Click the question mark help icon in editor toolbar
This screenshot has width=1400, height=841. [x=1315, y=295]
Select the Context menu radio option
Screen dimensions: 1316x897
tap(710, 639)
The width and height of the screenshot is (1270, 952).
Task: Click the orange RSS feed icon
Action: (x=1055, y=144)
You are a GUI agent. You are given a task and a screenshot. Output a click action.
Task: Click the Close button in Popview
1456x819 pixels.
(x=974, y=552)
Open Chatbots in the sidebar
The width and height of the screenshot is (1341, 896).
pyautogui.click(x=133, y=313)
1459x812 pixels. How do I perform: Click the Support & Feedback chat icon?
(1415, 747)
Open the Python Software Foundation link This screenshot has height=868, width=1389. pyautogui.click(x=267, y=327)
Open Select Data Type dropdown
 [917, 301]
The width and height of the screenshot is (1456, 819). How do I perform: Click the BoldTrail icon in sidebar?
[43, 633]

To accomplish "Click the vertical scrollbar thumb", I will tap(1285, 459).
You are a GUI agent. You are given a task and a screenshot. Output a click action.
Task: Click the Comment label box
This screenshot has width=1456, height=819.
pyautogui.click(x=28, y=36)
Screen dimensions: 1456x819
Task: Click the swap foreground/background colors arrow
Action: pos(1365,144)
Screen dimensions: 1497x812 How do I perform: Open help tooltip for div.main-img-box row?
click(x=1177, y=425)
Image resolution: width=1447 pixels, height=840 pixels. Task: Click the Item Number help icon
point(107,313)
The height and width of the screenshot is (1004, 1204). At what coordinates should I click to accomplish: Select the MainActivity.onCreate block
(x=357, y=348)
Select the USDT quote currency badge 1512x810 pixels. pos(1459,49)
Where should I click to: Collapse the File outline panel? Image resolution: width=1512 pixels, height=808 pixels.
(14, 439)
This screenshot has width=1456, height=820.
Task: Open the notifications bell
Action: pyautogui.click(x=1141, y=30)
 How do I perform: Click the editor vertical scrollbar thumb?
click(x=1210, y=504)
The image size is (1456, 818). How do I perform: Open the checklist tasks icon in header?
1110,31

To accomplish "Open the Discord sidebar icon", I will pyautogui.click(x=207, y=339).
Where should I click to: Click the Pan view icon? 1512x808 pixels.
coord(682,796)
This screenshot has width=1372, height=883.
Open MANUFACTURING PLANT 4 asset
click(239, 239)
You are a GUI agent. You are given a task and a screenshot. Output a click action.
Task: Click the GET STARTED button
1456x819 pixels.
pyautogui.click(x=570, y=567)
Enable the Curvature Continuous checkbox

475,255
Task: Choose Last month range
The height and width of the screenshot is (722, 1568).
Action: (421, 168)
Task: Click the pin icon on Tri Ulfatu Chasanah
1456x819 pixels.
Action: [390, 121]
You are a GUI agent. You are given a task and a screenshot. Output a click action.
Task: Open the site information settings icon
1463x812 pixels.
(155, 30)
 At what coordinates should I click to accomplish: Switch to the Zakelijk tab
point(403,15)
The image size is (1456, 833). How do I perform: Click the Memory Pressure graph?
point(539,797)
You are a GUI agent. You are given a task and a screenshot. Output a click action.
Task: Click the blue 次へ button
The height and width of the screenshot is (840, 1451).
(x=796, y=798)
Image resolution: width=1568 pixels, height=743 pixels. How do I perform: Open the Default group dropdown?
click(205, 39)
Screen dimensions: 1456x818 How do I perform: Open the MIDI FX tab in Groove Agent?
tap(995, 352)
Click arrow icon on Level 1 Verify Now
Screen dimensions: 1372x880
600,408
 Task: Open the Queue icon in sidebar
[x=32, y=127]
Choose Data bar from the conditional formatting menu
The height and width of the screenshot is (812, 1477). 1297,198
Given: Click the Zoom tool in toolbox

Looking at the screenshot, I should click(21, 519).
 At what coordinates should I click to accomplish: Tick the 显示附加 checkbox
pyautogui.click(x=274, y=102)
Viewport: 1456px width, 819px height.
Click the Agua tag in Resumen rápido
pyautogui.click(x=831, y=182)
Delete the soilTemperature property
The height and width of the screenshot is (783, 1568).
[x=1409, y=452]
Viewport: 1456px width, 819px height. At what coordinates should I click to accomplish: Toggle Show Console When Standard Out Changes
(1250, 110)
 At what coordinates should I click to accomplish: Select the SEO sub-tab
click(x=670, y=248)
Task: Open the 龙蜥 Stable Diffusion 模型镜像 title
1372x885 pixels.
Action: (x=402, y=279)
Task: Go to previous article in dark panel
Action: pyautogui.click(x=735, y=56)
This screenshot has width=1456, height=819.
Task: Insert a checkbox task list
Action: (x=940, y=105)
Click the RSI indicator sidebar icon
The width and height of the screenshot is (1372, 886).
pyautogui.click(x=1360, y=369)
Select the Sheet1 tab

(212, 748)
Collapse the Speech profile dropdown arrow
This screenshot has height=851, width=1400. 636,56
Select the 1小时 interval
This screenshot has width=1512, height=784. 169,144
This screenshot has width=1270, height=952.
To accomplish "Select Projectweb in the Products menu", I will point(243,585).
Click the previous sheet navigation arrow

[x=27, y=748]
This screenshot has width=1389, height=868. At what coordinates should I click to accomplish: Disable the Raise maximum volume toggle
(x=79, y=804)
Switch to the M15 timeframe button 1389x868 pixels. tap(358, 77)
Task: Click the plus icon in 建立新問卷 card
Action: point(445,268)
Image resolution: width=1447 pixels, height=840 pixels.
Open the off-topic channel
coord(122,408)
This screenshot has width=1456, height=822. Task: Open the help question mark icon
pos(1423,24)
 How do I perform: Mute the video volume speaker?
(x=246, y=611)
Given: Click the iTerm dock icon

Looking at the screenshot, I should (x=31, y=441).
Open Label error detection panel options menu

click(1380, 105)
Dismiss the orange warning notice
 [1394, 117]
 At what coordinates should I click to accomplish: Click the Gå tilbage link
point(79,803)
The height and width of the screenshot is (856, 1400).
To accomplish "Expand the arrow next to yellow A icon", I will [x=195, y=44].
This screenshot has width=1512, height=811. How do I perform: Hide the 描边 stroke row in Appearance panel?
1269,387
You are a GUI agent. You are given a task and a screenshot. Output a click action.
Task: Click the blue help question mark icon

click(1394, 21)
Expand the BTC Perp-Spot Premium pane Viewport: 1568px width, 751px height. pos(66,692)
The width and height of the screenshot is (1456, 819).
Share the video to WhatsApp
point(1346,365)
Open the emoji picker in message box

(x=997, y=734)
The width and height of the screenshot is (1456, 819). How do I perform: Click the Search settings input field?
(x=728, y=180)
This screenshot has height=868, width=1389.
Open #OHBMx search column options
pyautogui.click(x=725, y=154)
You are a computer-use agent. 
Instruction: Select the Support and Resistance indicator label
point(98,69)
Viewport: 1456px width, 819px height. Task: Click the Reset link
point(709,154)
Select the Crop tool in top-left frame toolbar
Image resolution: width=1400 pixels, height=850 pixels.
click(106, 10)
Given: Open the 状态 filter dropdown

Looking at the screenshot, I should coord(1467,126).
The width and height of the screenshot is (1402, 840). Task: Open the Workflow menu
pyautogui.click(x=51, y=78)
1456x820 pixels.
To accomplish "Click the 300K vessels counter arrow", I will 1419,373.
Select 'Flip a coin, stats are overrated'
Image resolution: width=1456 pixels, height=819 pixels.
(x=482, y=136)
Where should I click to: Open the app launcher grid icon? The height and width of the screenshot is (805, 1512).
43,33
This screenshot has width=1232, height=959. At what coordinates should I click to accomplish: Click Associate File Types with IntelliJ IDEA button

────────────────────

*WHAT TO WORK ON:* Every single line of the data above must be set down again exactly.

*EXERCISE OUTPUT:*
Click the question mark help icon in editor toolbar
This screenshot has width=1400, height=841. [x=1315, y=295]
Select the Context menu radio option
Screen dimensions: 1316x897
tap(710, 639)
The width and height of the screenshot is (1270, 952).
Task: Click the orange RSS feed icon
Action: (x=1055, y=144)
You are a GUI agent. You are given a task and a screenshot. Output a click action.
Task: Click the Close button in Popview
1456x819 pixels.
(x=974, y=552)
Open Chatbots in the sidebar
The width and height of the screenshot is (1341, 896).
pyautogui.click(x=133, y=313)
1459x812 pixels. How do I perform: Click the Support & Feedback chat icon?
(1415, 747)
Open the Python Software Foundation link This screenshot has height=868, width=1389. pyautogui.click(x=267, y=327)
Open Select Data Type dropdown
 [917, 301]
The width and height of the screenshot is (1456, 819). How do I perform: Click the BoldTrail icon in sidebar?
[43, 633]

To accomplish "Click the vertical scrollbar thumb", I will tap(1285, 459).
You are a GUI agent. You are given a task and a screenshot. Output a click action.
Task: Click the Comment label box
This screenshot has width=1456, height=819.
pyautogui.click(x=28, y=36)
Screen dimensions: 1456x819
Task: Click the swap foreground/background colors arrow
Action: pos(1365,144)
Screen dimensions: 1497x812 How do I perform: Open help tooltip for div.main-img-box row?
click(x=1177, y=425)
Image resolution: width=1447 pixels, height=840 pixels. Task: Click the Item Number help icon
point(107,313)
The height and width of the screenshot is (1004, 1204). At what coordinates should I click to accomplish: Select the MainActivity.onCreate block
(x=357, y=348)
Select the USDT quote currency badge 1512x810 pixels. pos(1459,49)
Where should I click to: Collapse the File outline panel? Image resolution: width=1512 pixels, height=808 pixels.
(14, 439)
This screenshot has width=1456, height=820.
Task: Open the notifications bell
Action: pyautogui.click(x=1141, y=30)
 How do I perform: Click the editor vertical scrollbar thumb?
click(x=1210, y=504)
The image size is (1456, 818). How do I perform: Open the checklist tasks icon in header?
1110,31

To accomplish "Open the Discord sidebar icon", I will pyautogui.click(x=207, y=339).
Where should I click to: Click the Pan view icon? 1512x808 pixels.
coord(682,796)
This screenshot has width=1372, height=883.
Open MANUFACTURING PLANT 4 asset
click(239, 239)
You are a GUI agent. You are given a task and a screenshot. Output a click action.
Task: Click the GET STARTED button
1456x819 pixels.
pyautogui.click(x=570, y=567)
Enable the Curvature Continuous checkbox

475,255
Task: Choose Last month range
The height and width of the screenshot is (722, 1568).
Action: (421, 168)
Task: Click the pin icon on Tri Ulfatu Chasanah
1456x819 pixels.
Action: [390, 121]
You are a GUI agent. You are given a task and a screenshot. Output a click action.
Task: Open the site information settings icon
1463x812 pixels.
(155, 30)
 At what coordinates should I click to accomplish: Switch to the Zakelijk tab
point(403,15)
The image size is (1456, 833). How do I perform: Click the Memory Pressure graph?
point(539,797)
You are a GUI agent. You are given a task and a screenshot. Output a click action.
Task: Click the blue 次へ button
The height and width of the screenshot is (840, 1451).
(x=796, y=798)
Image resolution: width=1568 pixels, height=743 pixels. How do I perform: Open the Default group dropdown?
click(205, 39)
Screen dimensions: 1456x818 How do I perform: Open the MIDI FX tab in Groove Agent?
tap(995, 352)
Click arrow icon on Level 1 Verify Now
Screen dimensions: 1372x880
600,408
 Task: Open the Queue icon in sidebar
[x=32, y=127]
Choose Data bar from the conditional formatting menu
The height and width of the screenshot is (812, 1477). 1297,198
Given: Click the Zoom tool in toolbox

Looking at the screenshot, I should click(21, 519).
 At what coordinates should I click to accomplish: Tick the 显示附加 checkbox
pyautogui.click(x=274, y=102)
Viewport: 1456px width, 819px height.
Click the Agua tag in Resumen rápido
pyautogui.click(x=831, y=182)
Delete the soilTemperature property
The height and width of the screenshot is (783, 1568).
[x=1409, y=452]
Viewport: 1456px width, 819px height. At what coordinates should I click to accomplish: Toggle Show Console When Standard Out Changes
(1250, 110)
 At what coordinates should I click to accomplish: Select the SEO sub-tab
click(x=670, y=248)
Task: Open the 龙蜥 Stable Diffusion 模型镜像 title
1372x885 pixels.
Action: (x=402, y=279)
Task: Go to previous article in dark panel
Action: pyautogui.click(x=735, y=56)
This screenshot has width=1456, height=819.
Task: Insert a checkbox task list
Action: (x=940, y=105)
Click the RSI indicator sidebar icon
The width and height of the screenshot is (1372, 886).
pyautogui.click(x=1360, y=369)
Select the Sheet1 tab

(212, 748)
Collapse the Speech profile dropdown arrow
This screenshot has height=851, width=1400. 636,56
Select the 1小时 interval
This screenshot has width=1512, height=784. 169,144
This screenshot has width=1270, height=952.
To accomplish "Select Projectweb in the Products menu", I will point(243,585).
Click the previous sheet navigation arrow

[x=27, y=748]
This screenshot has width=1389, height=868. At what coordinates should I click to accomplish: Disable the Raise maximum volume toggle
(x=79, y=804)
Switch to the M15 timeframe button 1389x868 pixels. tap(358, 77)
Task: Click the plus icon in 建立新問卷 card
Action: point(445,268)
Image resolution: width=1447 pixels, height=840 pixels.
Open the off-topic channel
coord(122,408)
This screenshot has width=1456, height=822. Task: Open the help question mark icon
pos(1423,24)
 How do I perform: Mute the video volume speaker?
(x=246, y=611)
Given: Click the iTerm dock icon

Looking at the screenshot, I should (x=31, y=441).
Open Label error detection panel options menu

click(1380, 105)
Dismiss the orange warning notice
 [1394, 117]
 At what coordinates should I click to accomplish: Click the Gå tilbage link
point(79,803)
The height and width of the screenshot is (856, 1400).
To accomplish "Expand the arrow next to yellow A icon", I will [x=195, y=44].
This screenshot has width=1512, height=811. How do I perform: Hide the 描边 stroke row in Appearance panel?
1269,387
You are a GUI agent. You are given a task and a screenshot. Output a click action.
Task: Click the blue help question mark icon

click(1394, 21)
Expand the BTC Perp-Spot Premium pane Viewport: 1568px width, 751px height. pos(66,692)
The width and height of the screenshot is (1456, 819).
Share the video to WhatsApp
point(1346,365)
Open the emoji picker in message box

(x=997, y=734)
The width and height of the screenshot is (1456, 819). How do I perform: Click the Search settings input field?
(x=728, y=180)
This screenshot has height=868, width=1389.
Open #OHBMx search column options
pyautogui.click(x=725, y=154)
You are a computer-use agent. 
Instruction: Select the Support and Resistance indicator label
point(98,69)
Viewport: 1456px width, 819px height. Task: Click the Reset link
point(709,154)
Select the Crop tool in top-left frame toolbar
Image resolution: width=1400 pixels, height=850 pixels.
click(106, 10)
Given: Open the 状态 filter dropdown

Looking at the screenshot, I should coord(1467,126).
The width and height of the screenshot is (1402, 840). Task: Open the Workflow menu
pyautogui.click(x=51, y=78)
1456x820 pixels.
To accomplish "Click the 300K vessels counter arrow", I will 1419,373.
Select 'Flip a coin, stats are overrated'
Image resolution: width=1456 pixels, height=819 pixels.
(x=482, y=136)
Where should I click to: Open the app launcher grid icon? The height and width of the screenshot is (805, 1512).
43,33
This screenshot has width=1232, height=959. At what coordinates should I click to accomplish: Click Associate File Types with IntelliJ IDEA button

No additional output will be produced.